Species of the Dipteran order have been buzzing around for over 200 million years. They have evolved into one of the largest and most diverse of all insect orders, with over 3500 species in North America alone. Literally translated Diptera means two (Di) winged (ptera) referring to the winged adult stage. Some of the better known members of this order include mosquitoes, crane flies, black flies and the common house fly. Diptera have a complete lifecycle or metamorphosis consisting of egg, larva, pupa and adult. From an aquatic perspective and a fly fisherís interest the Chironomidae family is without a doubt the most important. Capable of incredibly dense populations chironomids or midges to some have more species than all other aquatic insects combined. For many anglers the chironomids often small size range, diminutive physique and technical presentation techniques are a source for distain. Make no mistake; chironomids are of critical importance. From personal study these insects often constitute over 50% of stillwater troutís food intake in productive lakes. Trout consume so many of these insects, especially the larval or pupal stage, that they respond instinctively to a proper combination of presentation and pattern. If there is a hatch or not, trout can be taken consistently all season long on both moving and stillwaters with chironomids.
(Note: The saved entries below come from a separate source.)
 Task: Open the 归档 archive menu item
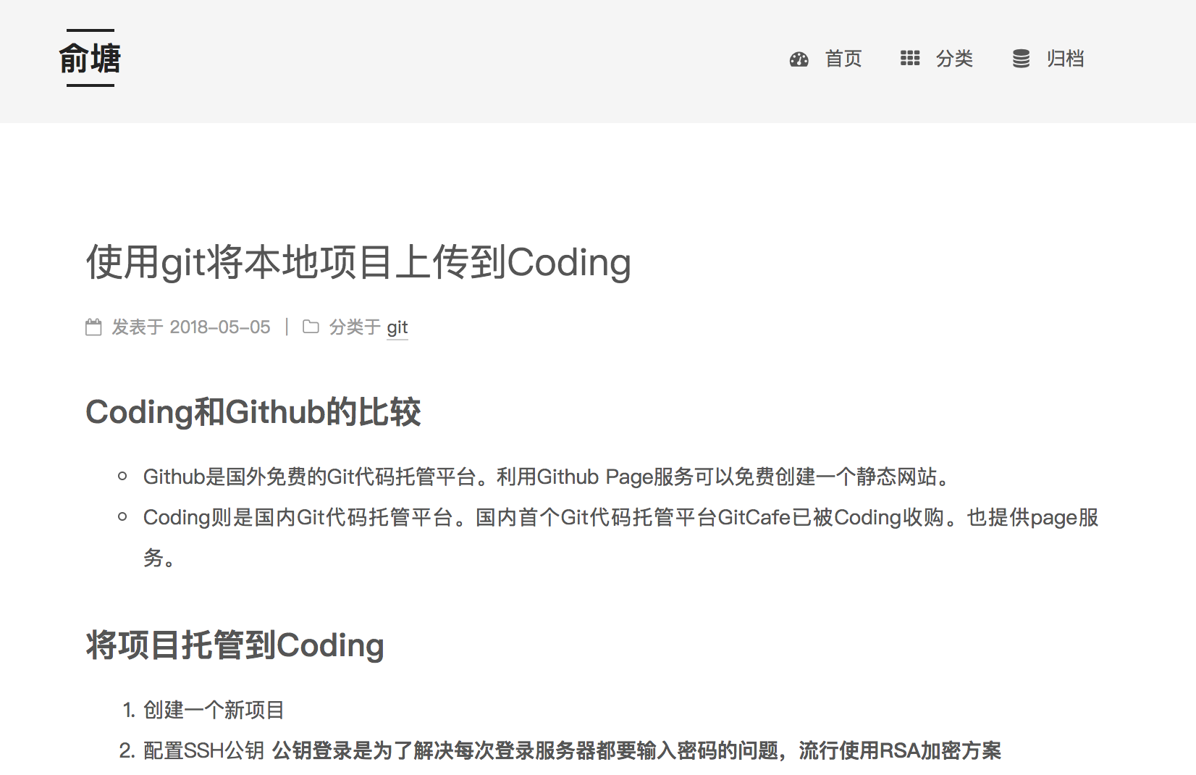point(1065,59)
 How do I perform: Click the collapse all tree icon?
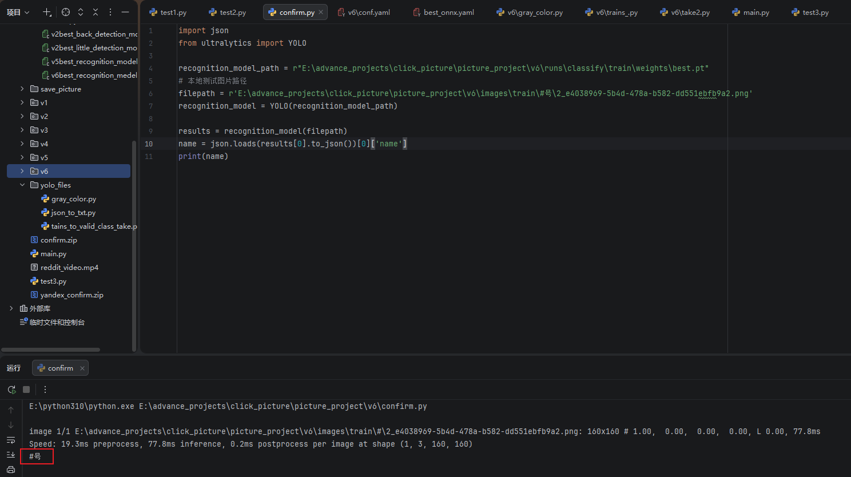coord(96,12)
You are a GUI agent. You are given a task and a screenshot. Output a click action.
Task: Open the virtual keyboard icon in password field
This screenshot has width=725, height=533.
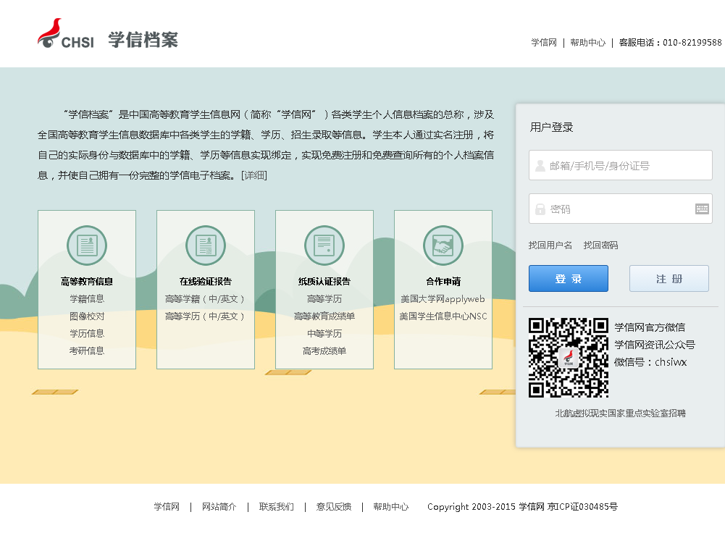(x=701, y=209)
Capable of surviving in a diverse range of habitats and conditions chironomids are found in bogs, lakes, ponds, rivers, streams, salt water marshes even sewage treatment ponds. From the tropics to the Arctic chironomids are one hardy insect. Preferred aquatic environments feature soft stable bottoms and weeds, traits of slow moving stretches, spring creeks, tail waters, lakes and ponds. In western North America productive mud bottom lakes are home to a staggering number of species, many capable of attaining large sizes. Close to an inch in some instances, a definite contradiction to their midge moniker.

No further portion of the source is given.